The conference was themed around good governance and attracted a diverse array of international presenters. Each of the presentations I was able to see added something new to my understanding of governance and public policy, from thinking about the state as a supplier of institutions for economic diversification in Kazakhstan (by Zhanat Murzakulova) to learning more about the implications of informal institutions for post-Soviet education systems (by Dr Dina Sharipova), and a lot more in between.
And last but not least, in amongst all the interviews and conferences and photographing university buildings, it’s been absolutely wonderful to catch up with family and friends. Being dispersed so globally can have its downsides, so it makes the moments of being together even more special.
What a great summer.
New article published: The policy challenges of creating a world-class university outside the global ‘core’

I’m pleased to share the publication of my latest journal article. Out online in the European Journal of Higher Education now (and in print in June), my article is called The policy challenges of creating a world-class university outside the global ‘core’ and takes a fresh look at the now commonplace idea of the world-class university.
I used a case study of recently founded Nazarbayev University in Kazakhstan to highlight some of the challenges and opportunities for policymakers and people working/studying at the university arising from this new and in many ways experimental project.

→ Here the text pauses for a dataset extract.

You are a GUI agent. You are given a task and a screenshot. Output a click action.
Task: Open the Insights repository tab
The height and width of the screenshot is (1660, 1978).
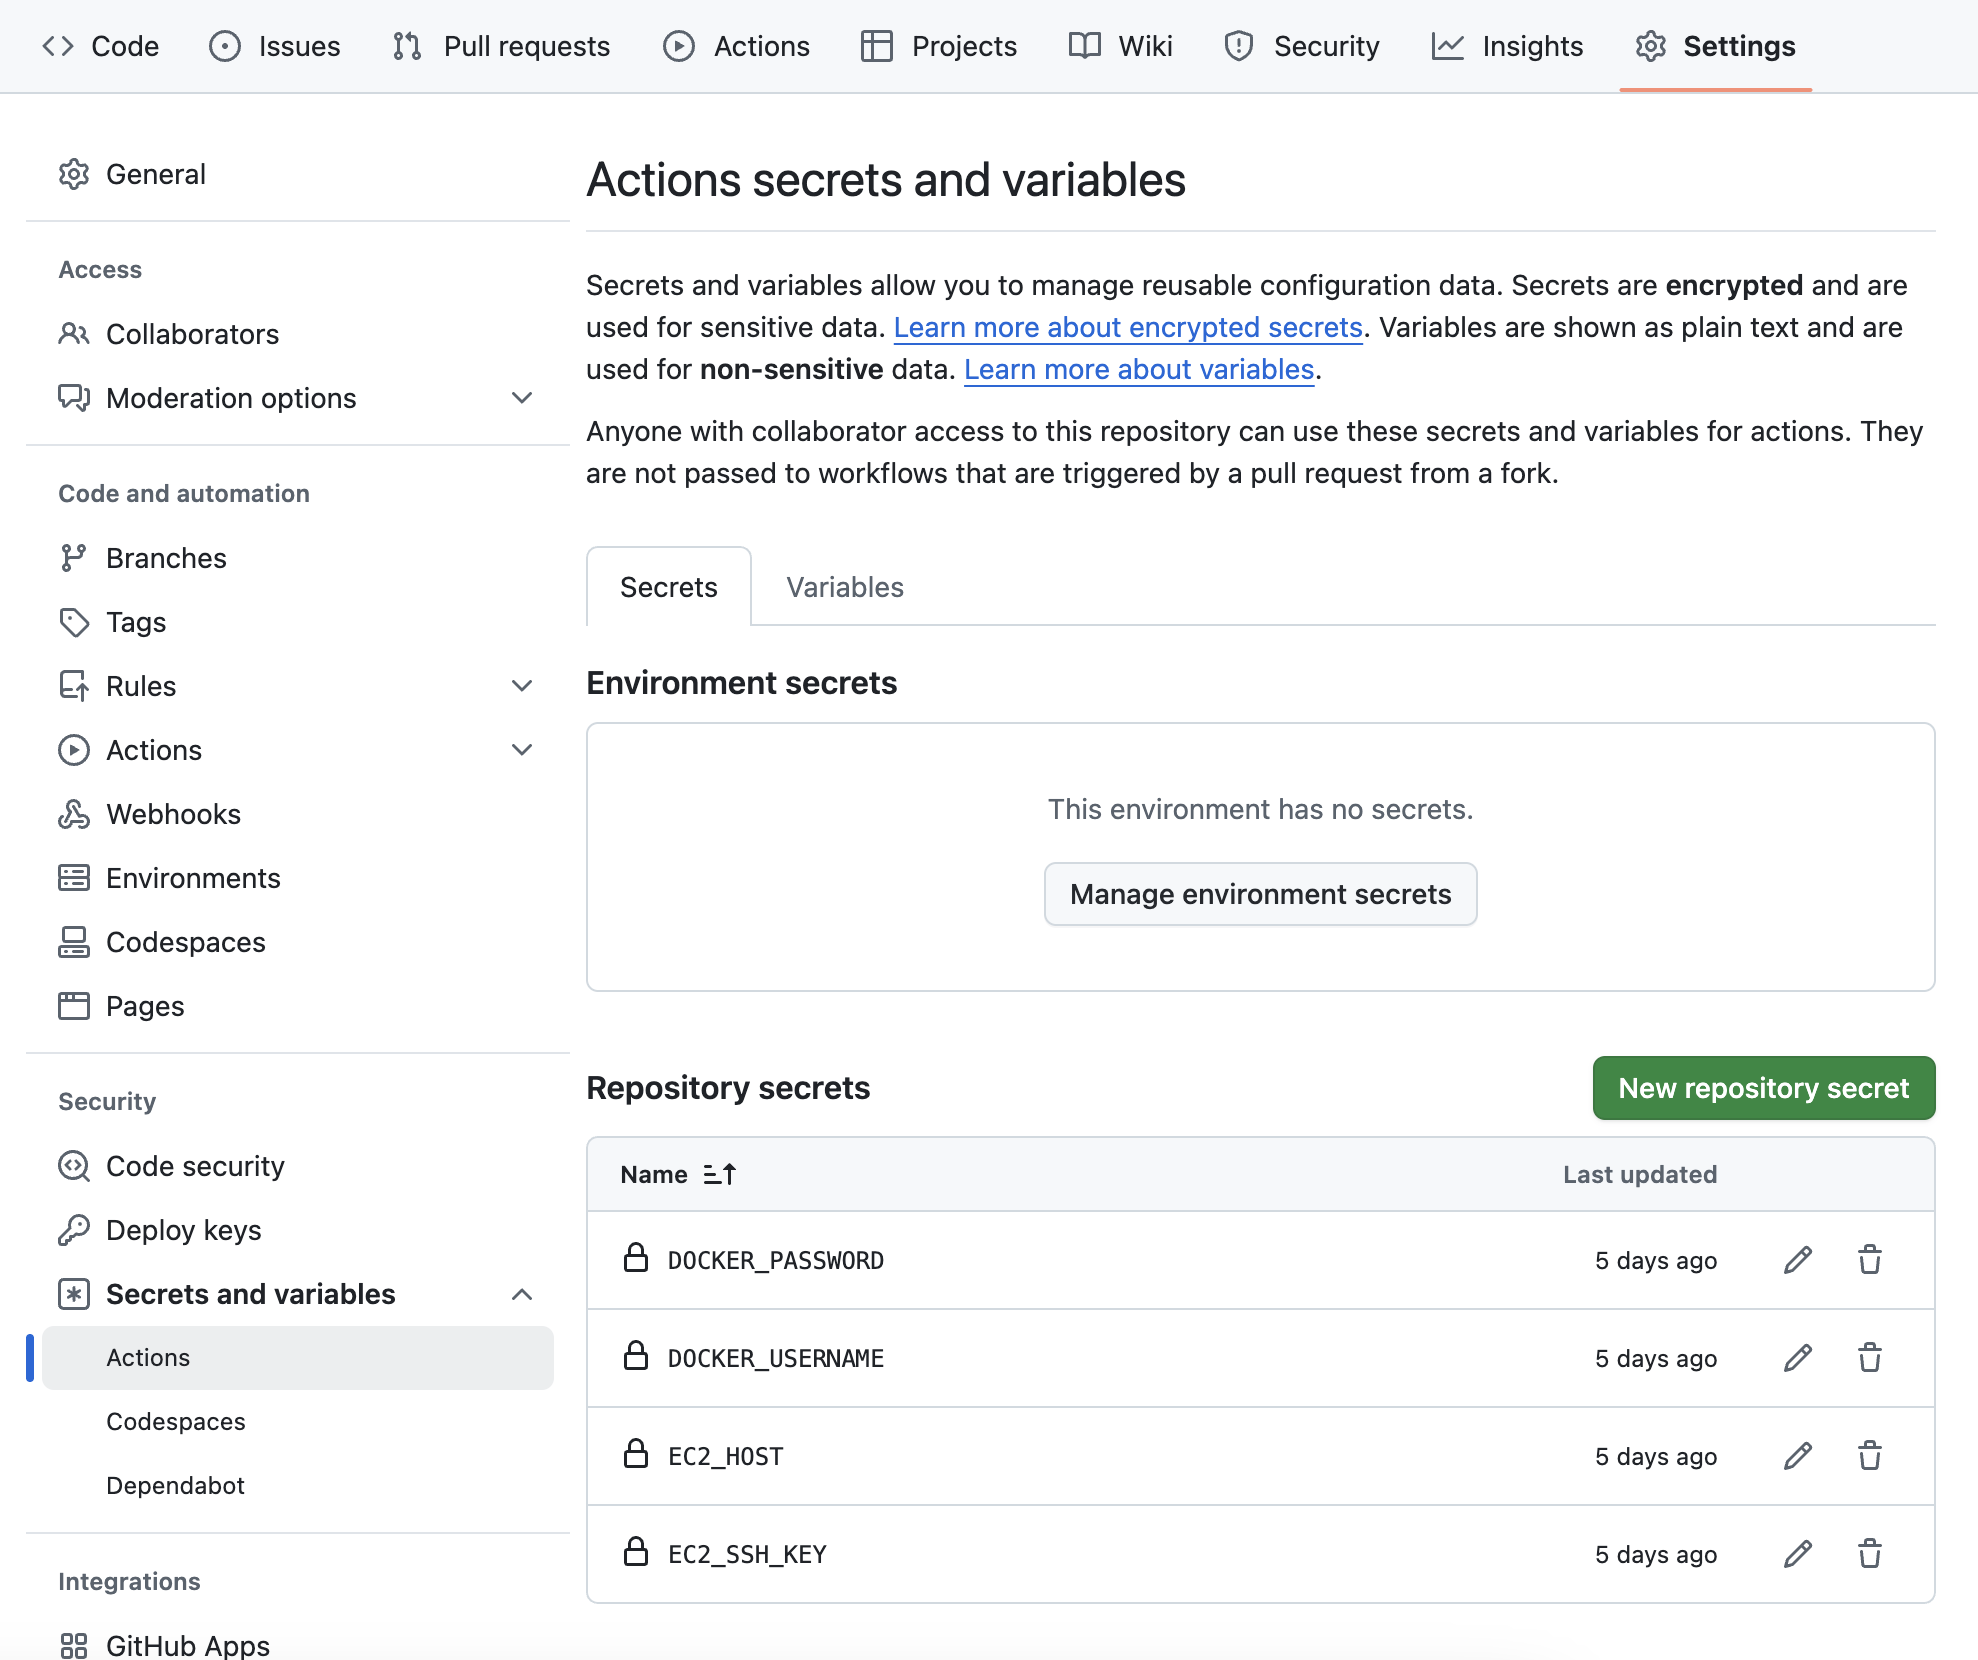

You can download the article in full at: http://www.tandfonline.com/eprint/BugJKtrEFRnhfJpkeDya/full, and the abstract is below.
Abstract
Although the idea of the world-class university is not a new one, it has become increasingly commonplace in public policies around the globe, also gaining traction in states outside the global ‘core’. Kazakhstan, the only Central Asian member of the European Higher Education Area, is no exception as it too aspires to have a world-class university. This paper examines the policies of the Kazakhstani government towards a recently founded institution, Nazarbayev University, as it seeks to position Kazakhstan as a credible global knowledge economy, but also use the university as a means of fulfilling domestic nation-building objectives. Addressing the policy challenges of creating a world-class university in this particular Central Asian context, the paper contributes to a reshaping of our understanding of how certain states currently outside the global ‘core’ are using higher education as a neoliberal development strategy. This paper offers the prospect that there might not just be multiple paths to the creation of a world-class university, but also multiple interpretations of what it means to be a world-class university.